Dr. Eris,

My husband and I have been married almost 11 years, together 14 years. Sex used to be a good 3-4 times a week… even after having kids it was 2-3 times a week.

But, having become a mother of two boys on the Autism Spectrum, and one with ADHD as well as seizures on the horizon, sex is maybe once a week… What can we do…. do we schedule it?

 

Dr. Eris Suggests,

Children have a huge impact on a couple’s sex life. And when a child (and in your case three children!) has disabilities, it complicates the issue even more. Parents become overwhelmed with the day-to-day responsibilities and the last thing on their mind is SEX.

The good news is that you and your husband are still having sex once a week (for the most part).

Although studies show that having sex once a week is average for most married couples, we cannot quantify how much sex is enough sex. Some couples desire sex 1-3 times a week, while others get along just fine without much sex.

A problem begins to manifest when you are polarized as a couple – when one is unhappy with the quantity and quality of their sex life and the other is satisfied. This is when resentment builds up. The person with the lower sex drive feels constantly harassed about sex. The one with the high sex drive feels constantly deprived and becomes angry. Sometimes the tension grows to the point where sex stops and one person in the relationship strays by having an affair (emotional, virtual or physical).

In order to reduce the current tension that you are currently feeling, you must communicate with your husband. Have a conversation about how many times a week you both want to be having sex with each other. Do both of you have similar sexual desires? Or, does one of you want more sex?
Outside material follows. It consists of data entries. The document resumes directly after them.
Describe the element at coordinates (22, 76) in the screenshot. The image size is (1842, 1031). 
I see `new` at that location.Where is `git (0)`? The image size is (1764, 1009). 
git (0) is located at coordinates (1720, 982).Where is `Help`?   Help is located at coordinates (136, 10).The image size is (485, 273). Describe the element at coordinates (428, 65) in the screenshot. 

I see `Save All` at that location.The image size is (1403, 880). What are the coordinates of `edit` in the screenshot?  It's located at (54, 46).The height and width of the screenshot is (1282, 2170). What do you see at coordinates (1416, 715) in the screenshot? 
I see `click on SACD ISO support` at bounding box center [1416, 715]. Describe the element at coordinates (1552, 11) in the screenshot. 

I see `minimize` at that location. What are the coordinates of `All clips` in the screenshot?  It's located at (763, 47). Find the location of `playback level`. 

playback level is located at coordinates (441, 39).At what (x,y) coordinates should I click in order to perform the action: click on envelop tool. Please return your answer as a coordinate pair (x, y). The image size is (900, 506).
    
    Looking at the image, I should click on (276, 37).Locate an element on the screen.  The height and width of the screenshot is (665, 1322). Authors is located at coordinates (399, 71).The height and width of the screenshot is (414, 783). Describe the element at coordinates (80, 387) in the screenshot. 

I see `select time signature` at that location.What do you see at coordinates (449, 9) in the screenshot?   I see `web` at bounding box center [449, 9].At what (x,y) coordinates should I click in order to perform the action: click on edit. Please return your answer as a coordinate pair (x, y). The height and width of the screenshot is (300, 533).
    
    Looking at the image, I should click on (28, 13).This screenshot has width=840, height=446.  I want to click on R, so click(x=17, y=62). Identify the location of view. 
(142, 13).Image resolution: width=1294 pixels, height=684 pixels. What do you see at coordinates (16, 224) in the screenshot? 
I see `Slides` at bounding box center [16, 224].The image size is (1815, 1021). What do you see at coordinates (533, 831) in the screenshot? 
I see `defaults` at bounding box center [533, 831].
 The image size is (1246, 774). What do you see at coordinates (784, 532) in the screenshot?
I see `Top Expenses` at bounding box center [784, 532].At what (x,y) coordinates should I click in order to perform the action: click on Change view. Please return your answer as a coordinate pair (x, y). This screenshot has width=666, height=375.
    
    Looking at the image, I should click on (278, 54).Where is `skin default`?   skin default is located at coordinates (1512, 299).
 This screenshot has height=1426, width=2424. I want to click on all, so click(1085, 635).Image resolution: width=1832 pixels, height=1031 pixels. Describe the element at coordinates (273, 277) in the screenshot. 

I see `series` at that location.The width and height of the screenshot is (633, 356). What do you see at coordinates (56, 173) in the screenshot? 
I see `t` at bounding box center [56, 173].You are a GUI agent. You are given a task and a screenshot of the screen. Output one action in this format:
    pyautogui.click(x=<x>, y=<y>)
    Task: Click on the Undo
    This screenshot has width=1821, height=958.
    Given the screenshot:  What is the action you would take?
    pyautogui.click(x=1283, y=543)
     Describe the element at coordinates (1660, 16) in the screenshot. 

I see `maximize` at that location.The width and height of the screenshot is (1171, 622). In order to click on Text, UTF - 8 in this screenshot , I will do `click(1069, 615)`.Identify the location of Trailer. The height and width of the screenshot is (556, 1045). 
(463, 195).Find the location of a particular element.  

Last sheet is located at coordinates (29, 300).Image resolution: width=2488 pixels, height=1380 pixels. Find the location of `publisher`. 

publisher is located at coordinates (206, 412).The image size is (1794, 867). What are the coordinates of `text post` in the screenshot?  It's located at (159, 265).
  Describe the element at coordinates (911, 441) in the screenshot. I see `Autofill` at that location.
The truth is that over half of married couples need to make a decision and an effort to feel desire. If you are going to wait for spontaneity to happen when you are constantly in the midst of busy schedules, baths, dinner time, dealing with tantrums, sleepless nights, and your phones ringing off the hook, then you are never going to have sex.

Couples need to put as much energy into their sex lives as they do their jobs and children.

You ask if you should schedule sex. The answer to that question is YES! You should have no shame in marking your calendar for that one on one time with the person you love.

On that day, set the mood early with some simple flirtations (a wink of the eye, a sexy text, compliments, a pat on the rear).

If it is in your budget, hire a babysitter once a week for date night. Encourage each other to have a life and hobbies outside of the kids. The fact is that if your kids are your life, your relationship and sex life will suffer.

Remember, your relationship is the glue that will keep your family together.